What you need to do:
Within the data below, count every line that includes "label" and report the total alone.

====

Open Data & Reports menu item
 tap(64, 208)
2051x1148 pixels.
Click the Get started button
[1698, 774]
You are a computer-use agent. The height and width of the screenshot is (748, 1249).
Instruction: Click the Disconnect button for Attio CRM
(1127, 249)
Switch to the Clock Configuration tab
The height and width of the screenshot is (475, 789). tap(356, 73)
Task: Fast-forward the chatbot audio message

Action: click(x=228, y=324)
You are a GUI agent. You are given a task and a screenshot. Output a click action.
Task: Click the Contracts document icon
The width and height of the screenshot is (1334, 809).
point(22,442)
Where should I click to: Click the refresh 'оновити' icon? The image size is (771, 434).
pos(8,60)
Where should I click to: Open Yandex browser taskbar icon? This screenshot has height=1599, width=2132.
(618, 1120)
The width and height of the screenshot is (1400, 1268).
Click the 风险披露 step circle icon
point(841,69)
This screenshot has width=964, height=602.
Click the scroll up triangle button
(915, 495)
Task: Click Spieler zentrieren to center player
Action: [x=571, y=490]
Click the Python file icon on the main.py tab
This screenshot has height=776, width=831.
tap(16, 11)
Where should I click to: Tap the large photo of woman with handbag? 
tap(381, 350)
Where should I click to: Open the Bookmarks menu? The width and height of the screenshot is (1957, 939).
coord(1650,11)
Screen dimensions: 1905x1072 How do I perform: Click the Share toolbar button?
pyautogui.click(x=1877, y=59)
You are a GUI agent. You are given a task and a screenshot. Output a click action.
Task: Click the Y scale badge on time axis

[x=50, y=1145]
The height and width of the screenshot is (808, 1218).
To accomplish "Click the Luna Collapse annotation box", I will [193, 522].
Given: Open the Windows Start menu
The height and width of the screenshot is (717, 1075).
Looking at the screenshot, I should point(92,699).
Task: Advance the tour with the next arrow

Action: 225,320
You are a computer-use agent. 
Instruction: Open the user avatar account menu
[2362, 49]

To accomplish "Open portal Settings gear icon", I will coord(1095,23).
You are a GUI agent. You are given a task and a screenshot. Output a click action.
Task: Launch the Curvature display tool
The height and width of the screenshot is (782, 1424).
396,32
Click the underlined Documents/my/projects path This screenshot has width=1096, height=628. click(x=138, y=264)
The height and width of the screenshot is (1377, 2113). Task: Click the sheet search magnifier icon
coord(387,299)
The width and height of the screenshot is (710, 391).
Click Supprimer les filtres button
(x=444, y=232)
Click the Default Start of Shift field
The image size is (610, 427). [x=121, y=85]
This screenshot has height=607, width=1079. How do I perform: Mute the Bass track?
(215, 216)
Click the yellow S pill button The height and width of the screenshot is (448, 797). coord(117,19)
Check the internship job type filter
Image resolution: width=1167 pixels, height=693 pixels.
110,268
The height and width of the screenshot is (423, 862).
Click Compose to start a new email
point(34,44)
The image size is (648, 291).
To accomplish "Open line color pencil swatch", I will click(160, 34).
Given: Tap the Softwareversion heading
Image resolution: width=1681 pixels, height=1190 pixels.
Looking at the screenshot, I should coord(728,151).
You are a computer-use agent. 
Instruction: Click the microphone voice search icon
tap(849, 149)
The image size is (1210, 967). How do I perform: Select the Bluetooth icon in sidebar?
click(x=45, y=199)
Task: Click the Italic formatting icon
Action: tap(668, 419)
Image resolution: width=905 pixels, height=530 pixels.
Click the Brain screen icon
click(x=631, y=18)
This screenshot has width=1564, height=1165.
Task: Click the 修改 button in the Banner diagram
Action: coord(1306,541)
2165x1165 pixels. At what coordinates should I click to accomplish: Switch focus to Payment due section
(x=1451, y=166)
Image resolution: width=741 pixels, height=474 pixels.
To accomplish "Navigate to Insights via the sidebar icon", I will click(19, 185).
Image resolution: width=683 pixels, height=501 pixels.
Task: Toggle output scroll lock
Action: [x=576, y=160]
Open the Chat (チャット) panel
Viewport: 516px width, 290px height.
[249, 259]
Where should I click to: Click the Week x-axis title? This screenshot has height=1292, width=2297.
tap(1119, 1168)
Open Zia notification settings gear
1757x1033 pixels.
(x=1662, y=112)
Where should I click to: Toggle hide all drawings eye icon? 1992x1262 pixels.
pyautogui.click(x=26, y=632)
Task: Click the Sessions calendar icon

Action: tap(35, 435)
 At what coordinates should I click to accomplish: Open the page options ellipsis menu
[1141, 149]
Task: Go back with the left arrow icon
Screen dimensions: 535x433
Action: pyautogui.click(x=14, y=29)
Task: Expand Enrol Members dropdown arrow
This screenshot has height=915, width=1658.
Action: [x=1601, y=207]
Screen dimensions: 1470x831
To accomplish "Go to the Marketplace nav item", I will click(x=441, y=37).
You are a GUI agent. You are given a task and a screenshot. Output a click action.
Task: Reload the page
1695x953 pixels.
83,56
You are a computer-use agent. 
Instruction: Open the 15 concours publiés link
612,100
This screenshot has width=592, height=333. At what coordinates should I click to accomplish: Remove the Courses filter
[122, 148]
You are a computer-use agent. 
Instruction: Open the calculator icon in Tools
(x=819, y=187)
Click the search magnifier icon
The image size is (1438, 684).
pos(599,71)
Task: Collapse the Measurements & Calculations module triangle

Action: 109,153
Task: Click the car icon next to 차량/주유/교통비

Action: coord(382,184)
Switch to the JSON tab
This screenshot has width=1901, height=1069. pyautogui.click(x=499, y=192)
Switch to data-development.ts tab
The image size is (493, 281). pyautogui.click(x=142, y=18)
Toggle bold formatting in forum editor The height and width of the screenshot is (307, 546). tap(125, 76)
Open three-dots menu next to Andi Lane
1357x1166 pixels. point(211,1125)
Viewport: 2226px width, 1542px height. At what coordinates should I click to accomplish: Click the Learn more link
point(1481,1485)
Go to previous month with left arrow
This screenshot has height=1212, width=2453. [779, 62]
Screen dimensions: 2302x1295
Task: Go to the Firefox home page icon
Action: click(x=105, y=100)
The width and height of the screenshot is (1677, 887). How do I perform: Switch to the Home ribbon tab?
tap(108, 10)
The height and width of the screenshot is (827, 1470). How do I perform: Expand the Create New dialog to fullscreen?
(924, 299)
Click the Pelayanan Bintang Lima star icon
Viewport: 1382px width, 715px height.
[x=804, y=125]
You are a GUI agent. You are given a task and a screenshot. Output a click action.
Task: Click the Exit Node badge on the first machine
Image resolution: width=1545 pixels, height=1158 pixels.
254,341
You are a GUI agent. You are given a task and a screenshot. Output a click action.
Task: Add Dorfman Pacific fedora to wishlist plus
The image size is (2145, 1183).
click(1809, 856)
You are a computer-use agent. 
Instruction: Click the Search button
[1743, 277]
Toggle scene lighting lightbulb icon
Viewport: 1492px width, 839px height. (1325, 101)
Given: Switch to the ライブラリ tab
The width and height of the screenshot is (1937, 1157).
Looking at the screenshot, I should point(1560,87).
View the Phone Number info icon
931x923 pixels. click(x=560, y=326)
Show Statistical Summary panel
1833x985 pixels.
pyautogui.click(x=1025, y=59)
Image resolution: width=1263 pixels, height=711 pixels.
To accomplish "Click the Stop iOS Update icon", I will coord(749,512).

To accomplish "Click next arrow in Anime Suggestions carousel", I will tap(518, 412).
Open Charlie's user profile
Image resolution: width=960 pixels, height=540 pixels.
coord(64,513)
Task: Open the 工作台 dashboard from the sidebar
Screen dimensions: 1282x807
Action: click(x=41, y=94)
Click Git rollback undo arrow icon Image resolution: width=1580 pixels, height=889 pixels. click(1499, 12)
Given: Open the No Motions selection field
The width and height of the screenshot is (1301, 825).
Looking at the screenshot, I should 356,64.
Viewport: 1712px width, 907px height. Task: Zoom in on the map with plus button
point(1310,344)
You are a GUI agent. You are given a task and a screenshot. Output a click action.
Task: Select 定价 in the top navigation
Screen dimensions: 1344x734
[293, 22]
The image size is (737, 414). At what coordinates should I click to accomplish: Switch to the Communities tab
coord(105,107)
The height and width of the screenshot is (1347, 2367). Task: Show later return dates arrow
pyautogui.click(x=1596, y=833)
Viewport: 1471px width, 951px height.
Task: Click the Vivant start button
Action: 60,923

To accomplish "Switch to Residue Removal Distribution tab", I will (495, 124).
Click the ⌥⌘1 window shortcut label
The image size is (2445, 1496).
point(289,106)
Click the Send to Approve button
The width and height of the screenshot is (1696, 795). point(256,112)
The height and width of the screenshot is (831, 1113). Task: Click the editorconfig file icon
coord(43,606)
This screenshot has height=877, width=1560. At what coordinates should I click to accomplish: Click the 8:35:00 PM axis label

====

Result of this task:
2